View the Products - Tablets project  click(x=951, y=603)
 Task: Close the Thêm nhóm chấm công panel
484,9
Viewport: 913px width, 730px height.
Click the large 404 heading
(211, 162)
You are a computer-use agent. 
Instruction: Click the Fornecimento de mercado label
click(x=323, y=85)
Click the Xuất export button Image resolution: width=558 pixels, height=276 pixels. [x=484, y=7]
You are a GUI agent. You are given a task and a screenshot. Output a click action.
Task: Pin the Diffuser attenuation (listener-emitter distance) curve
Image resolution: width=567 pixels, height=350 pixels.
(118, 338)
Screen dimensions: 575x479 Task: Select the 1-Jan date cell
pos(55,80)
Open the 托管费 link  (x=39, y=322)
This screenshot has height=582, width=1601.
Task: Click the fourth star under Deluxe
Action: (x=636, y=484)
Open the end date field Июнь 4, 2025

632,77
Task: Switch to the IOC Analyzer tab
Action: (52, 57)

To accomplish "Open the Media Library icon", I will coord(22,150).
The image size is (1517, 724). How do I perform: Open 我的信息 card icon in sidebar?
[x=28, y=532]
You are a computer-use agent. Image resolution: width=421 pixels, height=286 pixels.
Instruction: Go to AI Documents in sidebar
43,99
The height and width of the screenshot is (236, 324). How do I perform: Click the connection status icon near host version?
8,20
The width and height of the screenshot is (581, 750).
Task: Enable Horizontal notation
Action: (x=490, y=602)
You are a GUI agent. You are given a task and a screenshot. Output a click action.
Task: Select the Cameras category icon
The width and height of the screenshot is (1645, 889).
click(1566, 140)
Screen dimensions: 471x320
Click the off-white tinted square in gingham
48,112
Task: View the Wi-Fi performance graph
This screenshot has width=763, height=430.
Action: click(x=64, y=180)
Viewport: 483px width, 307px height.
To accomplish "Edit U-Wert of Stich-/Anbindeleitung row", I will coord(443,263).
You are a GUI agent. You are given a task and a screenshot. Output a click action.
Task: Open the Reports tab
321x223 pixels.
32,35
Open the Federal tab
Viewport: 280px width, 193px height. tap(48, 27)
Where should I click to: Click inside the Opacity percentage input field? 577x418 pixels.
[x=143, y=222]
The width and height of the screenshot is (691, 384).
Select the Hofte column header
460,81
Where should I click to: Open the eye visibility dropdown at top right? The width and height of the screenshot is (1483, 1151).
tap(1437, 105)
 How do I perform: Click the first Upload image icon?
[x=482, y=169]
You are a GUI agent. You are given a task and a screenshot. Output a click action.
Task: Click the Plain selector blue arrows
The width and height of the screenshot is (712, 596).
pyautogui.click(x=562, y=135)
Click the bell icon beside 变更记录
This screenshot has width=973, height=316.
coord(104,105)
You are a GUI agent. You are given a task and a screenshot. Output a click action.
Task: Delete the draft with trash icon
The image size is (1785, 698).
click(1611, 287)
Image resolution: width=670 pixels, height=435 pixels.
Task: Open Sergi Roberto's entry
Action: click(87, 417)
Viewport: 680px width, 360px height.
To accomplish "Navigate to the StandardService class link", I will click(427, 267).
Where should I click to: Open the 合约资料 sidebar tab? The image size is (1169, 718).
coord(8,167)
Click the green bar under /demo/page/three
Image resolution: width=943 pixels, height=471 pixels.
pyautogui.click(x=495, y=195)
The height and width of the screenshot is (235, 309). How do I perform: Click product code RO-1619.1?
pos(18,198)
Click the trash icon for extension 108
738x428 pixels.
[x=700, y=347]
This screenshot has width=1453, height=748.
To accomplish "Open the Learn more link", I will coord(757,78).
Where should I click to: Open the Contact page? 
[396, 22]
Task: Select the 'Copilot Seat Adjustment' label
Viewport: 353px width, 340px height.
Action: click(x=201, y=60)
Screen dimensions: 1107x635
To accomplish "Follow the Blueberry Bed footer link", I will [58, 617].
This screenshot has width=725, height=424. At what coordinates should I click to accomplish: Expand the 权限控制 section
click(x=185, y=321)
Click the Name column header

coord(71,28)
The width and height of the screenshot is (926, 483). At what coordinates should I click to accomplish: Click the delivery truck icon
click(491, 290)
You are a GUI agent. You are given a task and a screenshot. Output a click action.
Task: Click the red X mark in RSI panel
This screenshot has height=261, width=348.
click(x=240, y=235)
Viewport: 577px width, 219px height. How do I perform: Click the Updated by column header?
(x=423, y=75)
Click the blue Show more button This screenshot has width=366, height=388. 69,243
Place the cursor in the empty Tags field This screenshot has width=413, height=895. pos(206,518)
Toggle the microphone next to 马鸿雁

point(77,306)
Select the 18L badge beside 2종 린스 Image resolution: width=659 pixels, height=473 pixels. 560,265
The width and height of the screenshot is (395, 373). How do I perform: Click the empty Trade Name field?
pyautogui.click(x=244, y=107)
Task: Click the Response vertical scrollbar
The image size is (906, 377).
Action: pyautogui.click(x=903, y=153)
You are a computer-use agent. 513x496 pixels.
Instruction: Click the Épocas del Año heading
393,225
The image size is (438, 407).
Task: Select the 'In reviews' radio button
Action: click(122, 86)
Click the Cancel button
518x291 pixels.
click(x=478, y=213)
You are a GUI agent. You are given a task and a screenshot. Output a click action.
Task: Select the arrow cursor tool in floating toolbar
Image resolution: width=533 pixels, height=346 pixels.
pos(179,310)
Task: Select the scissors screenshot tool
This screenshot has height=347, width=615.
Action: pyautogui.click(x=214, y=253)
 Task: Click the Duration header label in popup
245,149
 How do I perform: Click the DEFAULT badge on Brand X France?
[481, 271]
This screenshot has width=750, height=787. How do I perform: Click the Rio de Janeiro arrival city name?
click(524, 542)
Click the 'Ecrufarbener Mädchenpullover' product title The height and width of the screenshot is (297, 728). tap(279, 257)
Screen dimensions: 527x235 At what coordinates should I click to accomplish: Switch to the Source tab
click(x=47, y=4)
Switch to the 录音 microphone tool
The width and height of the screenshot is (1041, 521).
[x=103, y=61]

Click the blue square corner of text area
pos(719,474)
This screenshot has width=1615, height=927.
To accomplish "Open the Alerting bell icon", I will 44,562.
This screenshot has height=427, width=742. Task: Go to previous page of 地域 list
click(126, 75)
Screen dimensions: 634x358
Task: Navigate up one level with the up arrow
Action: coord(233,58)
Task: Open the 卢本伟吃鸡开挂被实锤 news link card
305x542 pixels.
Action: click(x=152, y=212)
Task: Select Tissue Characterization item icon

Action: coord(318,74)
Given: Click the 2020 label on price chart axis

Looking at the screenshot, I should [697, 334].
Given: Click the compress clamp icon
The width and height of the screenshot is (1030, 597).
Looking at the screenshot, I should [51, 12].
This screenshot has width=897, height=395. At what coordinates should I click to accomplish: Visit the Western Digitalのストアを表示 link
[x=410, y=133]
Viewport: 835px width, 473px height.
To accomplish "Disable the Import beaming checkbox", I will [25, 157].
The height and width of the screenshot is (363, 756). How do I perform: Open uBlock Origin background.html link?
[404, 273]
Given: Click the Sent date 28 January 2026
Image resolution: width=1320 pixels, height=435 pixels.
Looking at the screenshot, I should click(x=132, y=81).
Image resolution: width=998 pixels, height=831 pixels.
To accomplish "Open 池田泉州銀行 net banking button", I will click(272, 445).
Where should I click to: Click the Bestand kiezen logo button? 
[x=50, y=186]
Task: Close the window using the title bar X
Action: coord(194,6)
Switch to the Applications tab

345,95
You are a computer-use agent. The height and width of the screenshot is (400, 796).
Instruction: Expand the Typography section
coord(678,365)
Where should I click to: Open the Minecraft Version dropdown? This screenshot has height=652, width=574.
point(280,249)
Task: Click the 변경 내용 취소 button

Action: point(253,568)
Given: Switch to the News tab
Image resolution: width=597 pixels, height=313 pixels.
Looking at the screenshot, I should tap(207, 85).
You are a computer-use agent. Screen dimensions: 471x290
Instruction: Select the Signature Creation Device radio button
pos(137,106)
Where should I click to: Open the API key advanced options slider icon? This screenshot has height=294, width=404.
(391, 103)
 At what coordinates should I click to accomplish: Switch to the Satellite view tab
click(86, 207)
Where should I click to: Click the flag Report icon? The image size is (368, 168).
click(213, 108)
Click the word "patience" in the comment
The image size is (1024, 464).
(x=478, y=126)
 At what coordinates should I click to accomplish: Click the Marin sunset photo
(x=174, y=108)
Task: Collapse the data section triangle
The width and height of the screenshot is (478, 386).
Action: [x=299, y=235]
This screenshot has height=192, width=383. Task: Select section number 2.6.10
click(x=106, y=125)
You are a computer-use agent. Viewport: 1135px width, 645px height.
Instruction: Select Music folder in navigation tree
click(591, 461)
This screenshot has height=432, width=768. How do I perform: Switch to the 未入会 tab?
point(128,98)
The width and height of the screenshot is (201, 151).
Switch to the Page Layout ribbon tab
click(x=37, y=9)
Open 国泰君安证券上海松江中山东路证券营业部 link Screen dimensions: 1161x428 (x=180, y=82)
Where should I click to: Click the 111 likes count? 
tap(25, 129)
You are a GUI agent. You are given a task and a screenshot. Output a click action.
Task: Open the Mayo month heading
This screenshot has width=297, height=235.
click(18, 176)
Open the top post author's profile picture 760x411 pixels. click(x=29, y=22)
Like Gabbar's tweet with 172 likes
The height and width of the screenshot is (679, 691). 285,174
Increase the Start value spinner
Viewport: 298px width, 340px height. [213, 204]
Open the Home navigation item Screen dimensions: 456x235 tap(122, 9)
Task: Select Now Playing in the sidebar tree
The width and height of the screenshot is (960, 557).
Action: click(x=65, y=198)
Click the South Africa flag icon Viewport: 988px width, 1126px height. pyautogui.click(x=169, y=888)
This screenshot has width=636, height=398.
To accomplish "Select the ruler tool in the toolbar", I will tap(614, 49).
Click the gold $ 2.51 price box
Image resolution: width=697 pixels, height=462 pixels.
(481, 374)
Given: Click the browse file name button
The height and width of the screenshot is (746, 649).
==============================
■ Exercise description
Wherever "computer" turns up in the records, copy the whole line.

■ Expected answer
You are a computer-use agent. 
You are a computer-use agent. Image resolution: width=421 pixels, height=286 pixels.
You are a computer-use agent. 513x496 pixels.
You are a computer-use agent. The height and width of the screenshot is (400, 796).
You are a computer-use agent. Screen dimensions: 471x290
You are a computer-use agent. Viewport: 1135px width, 645px height.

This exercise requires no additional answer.